The second question — who knows about the conduct? — is a more limited inquiry and focuses on the people in the company or outside the company who may know about the conduct. The question seeks to determine if the government is likely to learn about the conduct. If not, the company has to take steps to ensure that the conduct remains confidential so that it can investigate and react appropriately. As part of this effort, the company has to quickly identify who in the company knows about the conduct and take steps to make sure it remains known to only a few people.
The third question — what are the external risks? — seeks to determine if the government or external stakeholders (media, consumers, suppliers, shareholders) know about the conduct and the legal and reputational risks the company would face.
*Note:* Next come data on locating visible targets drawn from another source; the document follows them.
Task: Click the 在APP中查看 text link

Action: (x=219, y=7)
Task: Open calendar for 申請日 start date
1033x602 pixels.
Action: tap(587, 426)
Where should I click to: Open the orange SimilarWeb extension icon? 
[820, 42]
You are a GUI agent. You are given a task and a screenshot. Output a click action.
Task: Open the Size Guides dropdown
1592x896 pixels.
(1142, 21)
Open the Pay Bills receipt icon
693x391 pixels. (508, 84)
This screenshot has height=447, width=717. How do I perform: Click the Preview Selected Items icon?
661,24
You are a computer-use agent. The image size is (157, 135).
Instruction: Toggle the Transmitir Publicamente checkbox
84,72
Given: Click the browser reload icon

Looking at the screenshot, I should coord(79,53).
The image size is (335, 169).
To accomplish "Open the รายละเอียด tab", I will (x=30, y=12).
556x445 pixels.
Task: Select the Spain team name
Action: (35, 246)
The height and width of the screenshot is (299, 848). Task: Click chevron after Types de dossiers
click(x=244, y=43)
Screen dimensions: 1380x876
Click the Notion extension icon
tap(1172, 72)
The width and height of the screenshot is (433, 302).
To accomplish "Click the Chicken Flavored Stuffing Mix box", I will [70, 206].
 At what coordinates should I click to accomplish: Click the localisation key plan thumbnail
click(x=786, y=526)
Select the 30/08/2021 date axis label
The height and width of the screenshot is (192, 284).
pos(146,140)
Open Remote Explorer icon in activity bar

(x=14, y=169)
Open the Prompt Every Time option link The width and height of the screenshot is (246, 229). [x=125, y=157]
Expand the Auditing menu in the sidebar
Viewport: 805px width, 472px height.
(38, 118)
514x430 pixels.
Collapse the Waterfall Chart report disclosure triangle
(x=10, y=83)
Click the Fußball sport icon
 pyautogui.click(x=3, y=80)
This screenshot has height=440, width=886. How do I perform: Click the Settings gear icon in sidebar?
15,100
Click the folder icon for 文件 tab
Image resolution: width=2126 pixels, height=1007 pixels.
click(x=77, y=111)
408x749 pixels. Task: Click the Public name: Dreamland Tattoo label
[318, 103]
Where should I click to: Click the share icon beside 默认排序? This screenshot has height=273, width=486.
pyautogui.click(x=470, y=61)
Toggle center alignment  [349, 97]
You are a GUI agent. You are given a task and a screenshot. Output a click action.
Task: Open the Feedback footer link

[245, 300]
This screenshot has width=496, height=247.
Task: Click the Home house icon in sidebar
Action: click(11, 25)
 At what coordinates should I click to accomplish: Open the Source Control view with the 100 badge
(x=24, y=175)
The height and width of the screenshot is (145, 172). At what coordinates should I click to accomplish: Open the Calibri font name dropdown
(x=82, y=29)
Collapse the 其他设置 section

These are two separate but related inquiries that focus on financial and intangible consequences to the company.
Fourth, the company has to decide how to handle the specific issue. All of the initial three questions are factored into the analysis of how to handle the issue.
For example, if there is a significant question whether the conduct is illegal, the company will choose a particular course to secure the information needed to make that legal determination. On the other hand, if the conduct is clearly illegal and pervasive, the company may face a different set of factors to analyze, weigh and decide on a course of action.
No two companies are alike in weighing all of these factors. Each has a different risk tolerance and a culture that will influence how they analyze and weigh the issues identified above.
Companies have to move quickly when presented with a need for a preliminary inquiry. Time is of the essence and quick decisions have to be made based on accurate information. A misstep in these preliminary circumstances can have devastating consequences if handled incorrectly.